Goal of the exercise: Please rewrite the data below with "speaker icon" swapped for "speaker button" and everything else unchanged. Leave the pictures out.

Entries provided:
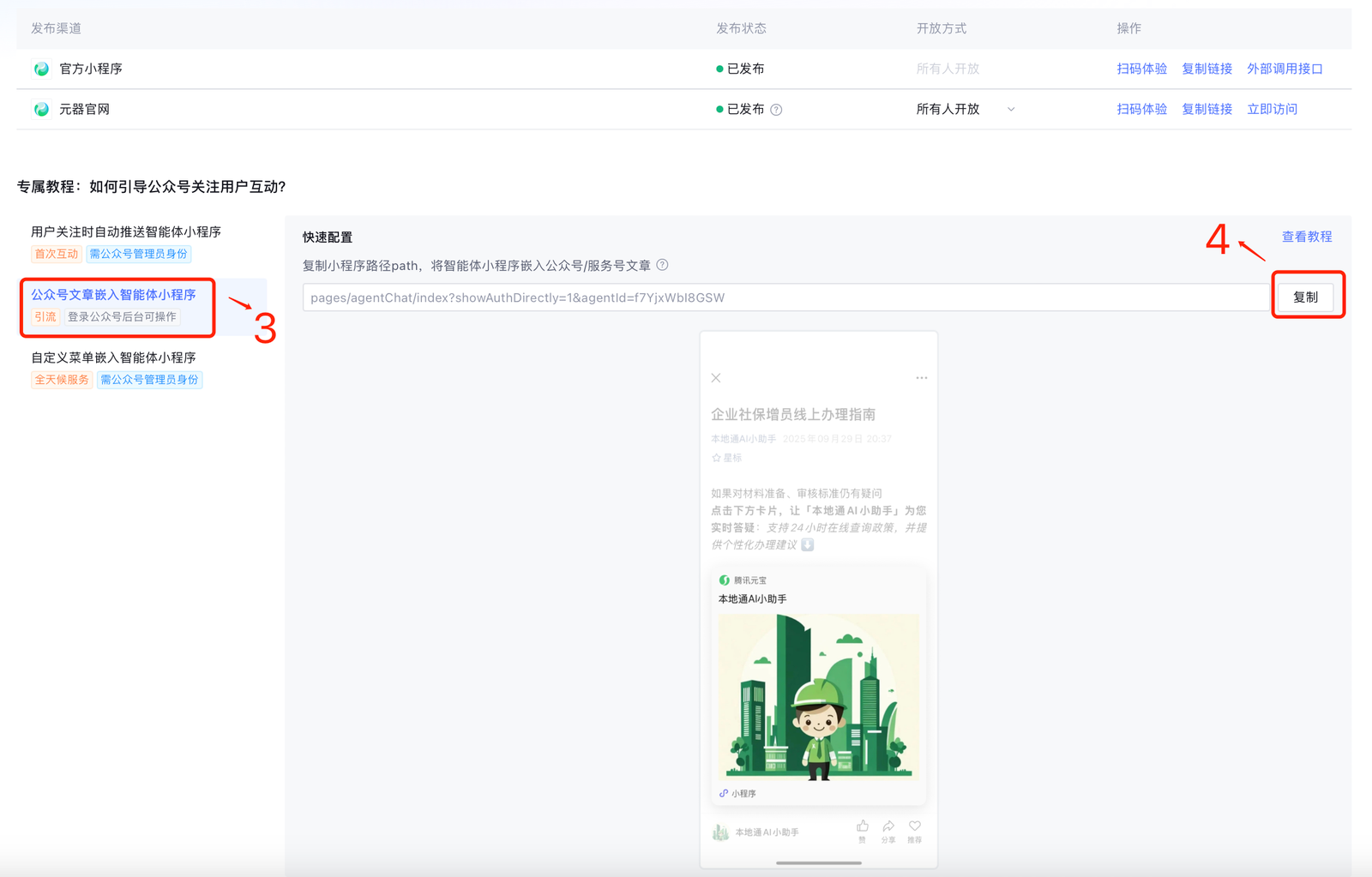Click the star 星标 icon in preview
1372x877 pixels.
click(717, 458)
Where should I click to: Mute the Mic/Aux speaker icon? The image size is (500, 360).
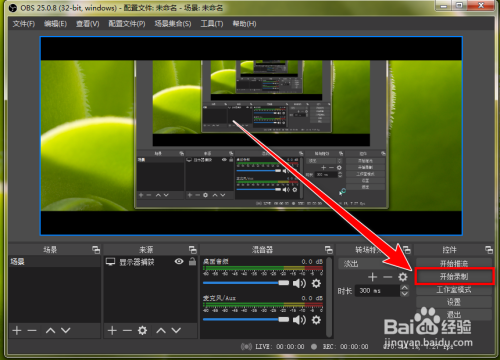(299, 320)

Written reply:
Click the star 星标 icon in preview
1372x877 pixels.
click(717, 458)
Where should I click to: Mute the Mic/Aux speaker button? The image size is (500, 360).
(299, 320)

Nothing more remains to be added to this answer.